I have a close friend from a Zen meditation group who keeps in touch with me. He knows that I go to the synagogue. He recently wrote me an email that contained the following message:
“Tell the folks at synagogue this morning or whenever you see them next to have a little chat with the voters back in Israel about why they keep electing a nut like Netanyahu.”
I don’t think that my Zen friend quite understands how things work at the synagogue. I have never heard anybody discuss Israeli politics at the synagogue. The people there frequently affirm their support for Israel (we pray for the State of Israel during every Shabbat service). However, nobody gets into a debate about the political situation over there. I would never, ever, give my opinion of Netanyahu, or any of the other political figures in Israel. That would be like grabbing the third rail with both hands.
I am usually not shy about expressing my views. If you have read my essays, you already know that. However, I know where to draw the line. I know when my comments will do more harm than good. As a non-Jew, I have no credibility in this situation. I was in Israel just once, forty years ago. I don’t have skin in the game.
Almost everyone else at the synagogue has a deep, visceral connection with Israel. Some of them have lived there. One man had a son in the Israeli Army. A rabbi at the shul studied at a yeshiva in Israel. Many of the members of the synagogue have friends and/or family in Israel. They know the country intimately. Even the people who have spent years in Israel refrain from talking about the politics there. The subject is radioactive.

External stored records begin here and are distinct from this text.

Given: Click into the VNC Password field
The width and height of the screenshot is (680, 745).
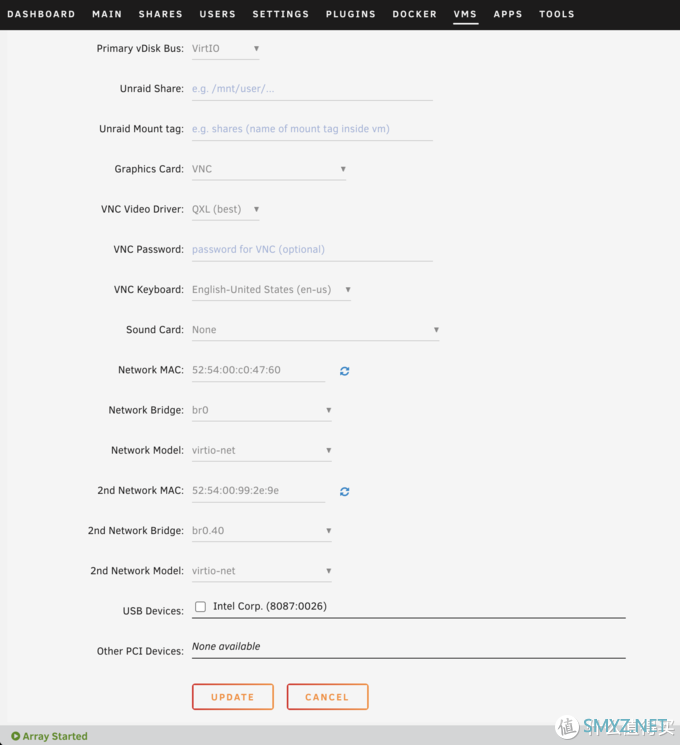Looking at the screenshot, I should tap(312, 250).
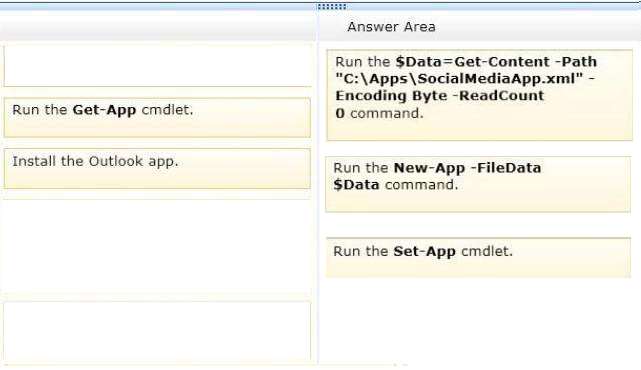
Task: Click the bold 'Get-App' text
Action: coord(104,110)
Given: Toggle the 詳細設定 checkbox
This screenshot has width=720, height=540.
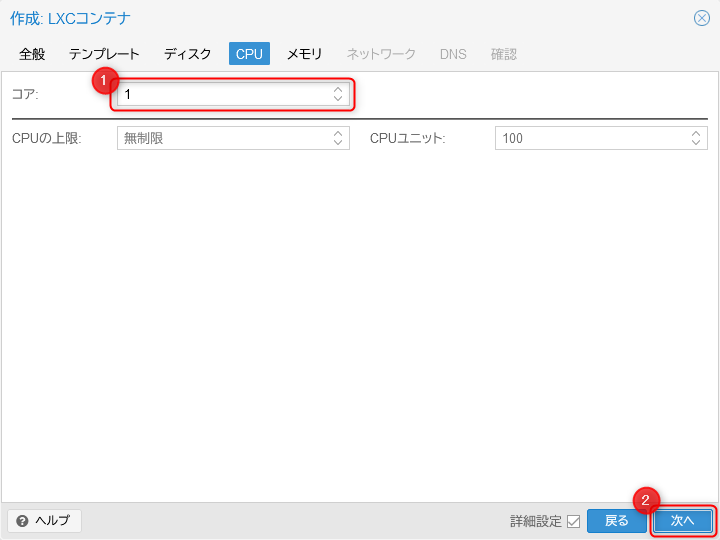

With the current rise in antisemitism, the people at the synagogue are circling the wagons. The antisemitism is real. I had some Jew-haters throw antisemitic literature in my driveway a few months ago. There is always an armed guard at the door of the synagogue during services. A community that feels threatened will come together and avoid divisive topics if possible. The members of the congregation rally around Israel. We had a guest speaker at the last service who stated, “Israel is more important now than it ever was.”
There were no dissenting comments from the assembly.
Are the people I know concerned with the political upheaval in Israel? Of course, they are. I have a friend from the shul who told me that one time he expressed his views on the situation and was shut down by somebody saying to him, “You don’t live there.”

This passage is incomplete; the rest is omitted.